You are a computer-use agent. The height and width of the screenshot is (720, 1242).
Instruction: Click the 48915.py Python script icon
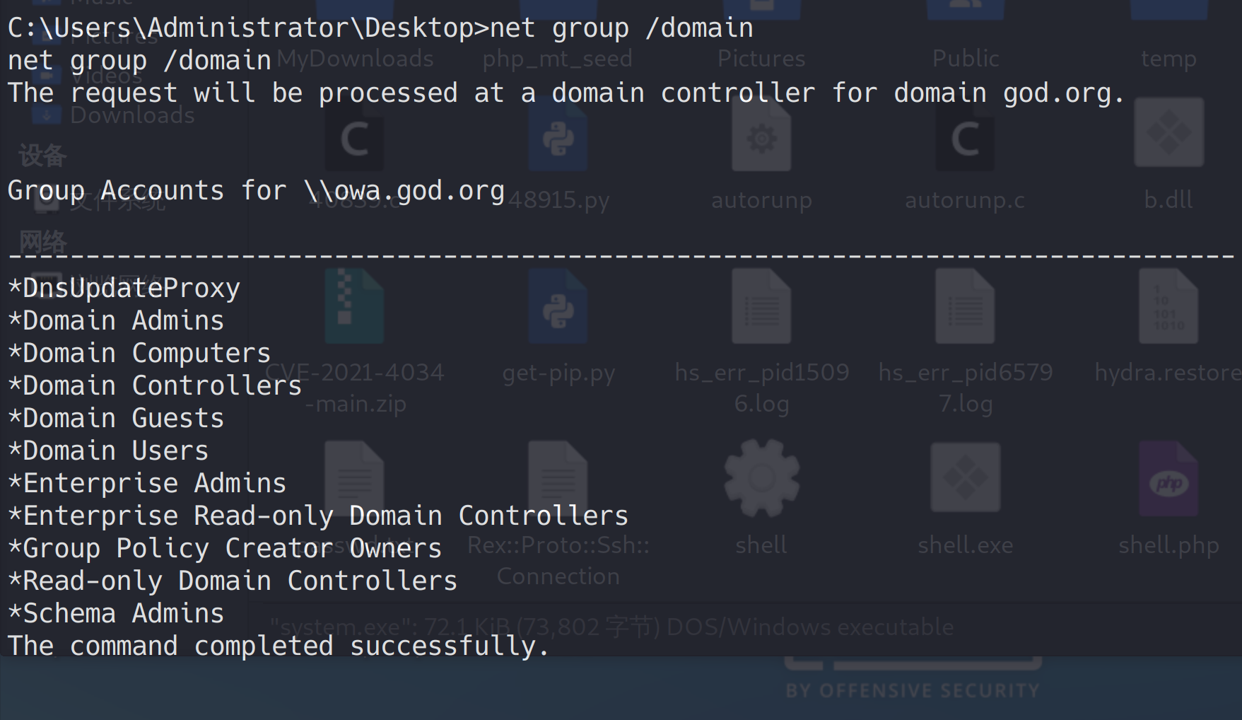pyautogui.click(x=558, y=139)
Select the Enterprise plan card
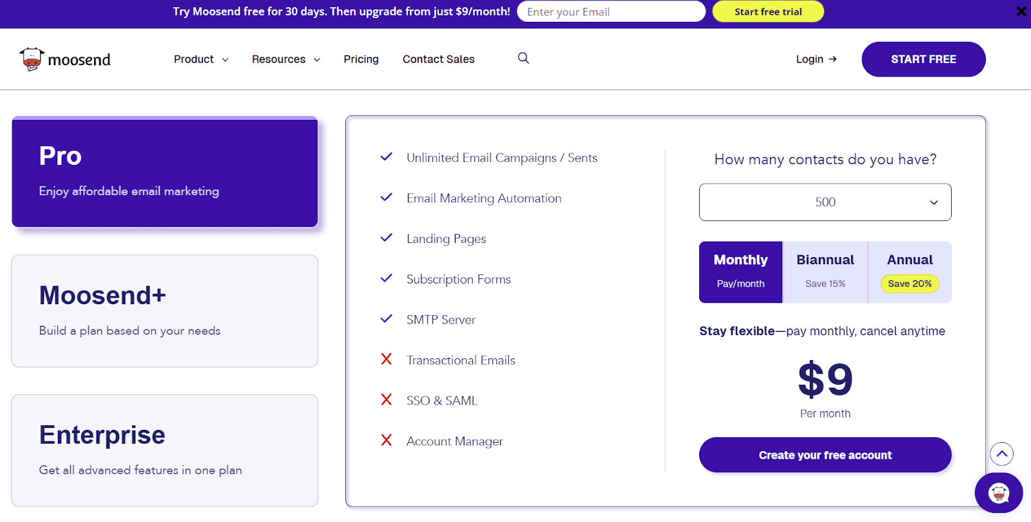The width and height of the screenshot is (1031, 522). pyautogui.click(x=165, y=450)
--*--
> _Short problem_
Write out the lines of the records above word for word, leaving out the pictures.

> _Result of this exercise_
You are a computer-use agent. The height and width of the screenshot is (720, 1242).
Instruction: Click the 48915.py Python script icon
pyautogui.click(x=558, y=139)
Select the Enterprise plan card
The width and height of the screenshot is (1031, 522). pyautogui.click(x=165, y=450)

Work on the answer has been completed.